MAIDCRL: Semi-centralized Multi-Agent Influence Dense-CNN Reinforcement Learning
Ayesha Siddika Nipu, Siming Liu, Anthony Harris
TL;DR
This work tackles the challenges of multi-agent reinforcement learning in complex, mixed-cooperation/competition settings by presenting MAIDCRL, a semi-centralized Dense-CNN RL approach that leverages Agent Influence Maps aggregated into a MAIM to drive coordinated control in StarCraft II SMAC scenarios. By extending the prior MAIDRL with a CNN-based feature extractor and a DenseNet architecture, MAIDCRL captures spatial structure in global information to improve learning efficiency. Empirical results across homogeneous and heterogeneous SMAC maps show faster convergence and higher performance, along with stronger robustness across seeds and clearer learned coordination strategies. The approach demonstrates that integrating AIM-based global context with spatial feature learning can substantially enhance multi-agent coordination in complex domains and may generalize to other MAS tasks.
Abstract
Distributed decision-making in multi-agent systems presents difficult challenges for interactive behavior learning in both cooperative and competitive systems. To mitigate this complexity, MAIDRL presents a semi-centralized Dense Reinforcement Learning algorithm enhanced by agent influence maps (AIMs), for learning effective multi-agent control on StarCraft Multi-Agent Challenge (SMAC) scenarios. In this paper, we extend the DenseNet in MAIDRL and introduce semi-centralized Multi-Agent Dense-CNN Reinforcement Learning, MAIDCRL, by incorporating convolutional layers into the deep model architecture, and evaluate the performance on both homogeneous and heterogeneous scenarios.

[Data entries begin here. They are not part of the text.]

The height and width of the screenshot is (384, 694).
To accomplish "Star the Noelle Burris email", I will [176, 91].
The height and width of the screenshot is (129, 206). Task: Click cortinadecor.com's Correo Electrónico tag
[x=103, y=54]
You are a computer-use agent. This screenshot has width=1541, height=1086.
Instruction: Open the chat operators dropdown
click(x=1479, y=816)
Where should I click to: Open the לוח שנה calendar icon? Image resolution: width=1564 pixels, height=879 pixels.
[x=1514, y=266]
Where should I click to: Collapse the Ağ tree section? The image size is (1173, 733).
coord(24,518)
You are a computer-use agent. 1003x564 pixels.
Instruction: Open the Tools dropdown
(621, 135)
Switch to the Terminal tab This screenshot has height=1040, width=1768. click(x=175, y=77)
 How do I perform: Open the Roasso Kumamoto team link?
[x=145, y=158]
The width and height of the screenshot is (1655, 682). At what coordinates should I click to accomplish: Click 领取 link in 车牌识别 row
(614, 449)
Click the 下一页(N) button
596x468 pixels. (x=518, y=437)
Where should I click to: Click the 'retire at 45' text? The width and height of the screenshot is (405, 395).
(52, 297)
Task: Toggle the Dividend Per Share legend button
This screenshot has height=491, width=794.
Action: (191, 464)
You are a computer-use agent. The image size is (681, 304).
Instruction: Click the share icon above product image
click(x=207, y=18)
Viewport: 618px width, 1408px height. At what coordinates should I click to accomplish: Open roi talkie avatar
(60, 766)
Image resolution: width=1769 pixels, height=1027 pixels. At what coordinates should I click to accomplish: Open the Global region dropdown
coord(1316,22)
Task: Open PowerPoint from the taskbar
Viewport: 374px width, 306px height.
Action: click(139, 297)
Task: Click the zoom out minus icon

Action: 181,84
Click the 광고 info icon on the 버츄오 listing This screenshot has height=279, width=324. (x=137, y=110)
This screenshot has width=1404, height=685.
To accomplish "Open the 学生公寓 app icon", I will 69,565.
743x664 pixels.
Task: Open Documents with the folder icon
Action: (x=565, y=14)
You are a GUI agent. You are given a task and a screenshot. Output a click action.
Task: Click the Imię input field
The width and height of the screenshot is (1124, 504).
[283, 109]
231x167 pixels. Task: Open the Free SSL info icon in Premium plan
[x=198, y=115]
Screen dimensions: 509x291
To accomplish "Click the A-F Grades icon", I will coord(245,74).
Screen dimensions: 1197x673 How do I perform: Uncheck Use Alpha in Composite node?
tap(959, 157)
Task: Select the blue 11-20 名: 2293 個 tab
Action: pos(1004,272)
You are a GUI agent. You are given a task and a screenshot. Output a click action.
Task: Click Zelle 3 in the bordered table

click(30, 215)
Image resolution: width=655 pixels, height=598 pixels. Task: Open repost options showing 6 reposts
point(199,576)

The results show that the CNN-enabled MAIDCRL significantly improved the learning performance and achieved a faster learning rate compared to the existing MAIDRL, especially on more complicated heterogeneous SMAC scenarios. We further investigate the stability and robustness of our model. The statistics reflect that our model not only achieves higher winning rate in all the given scenarios but also boosts the agent's learning process in fine-grained decision-making.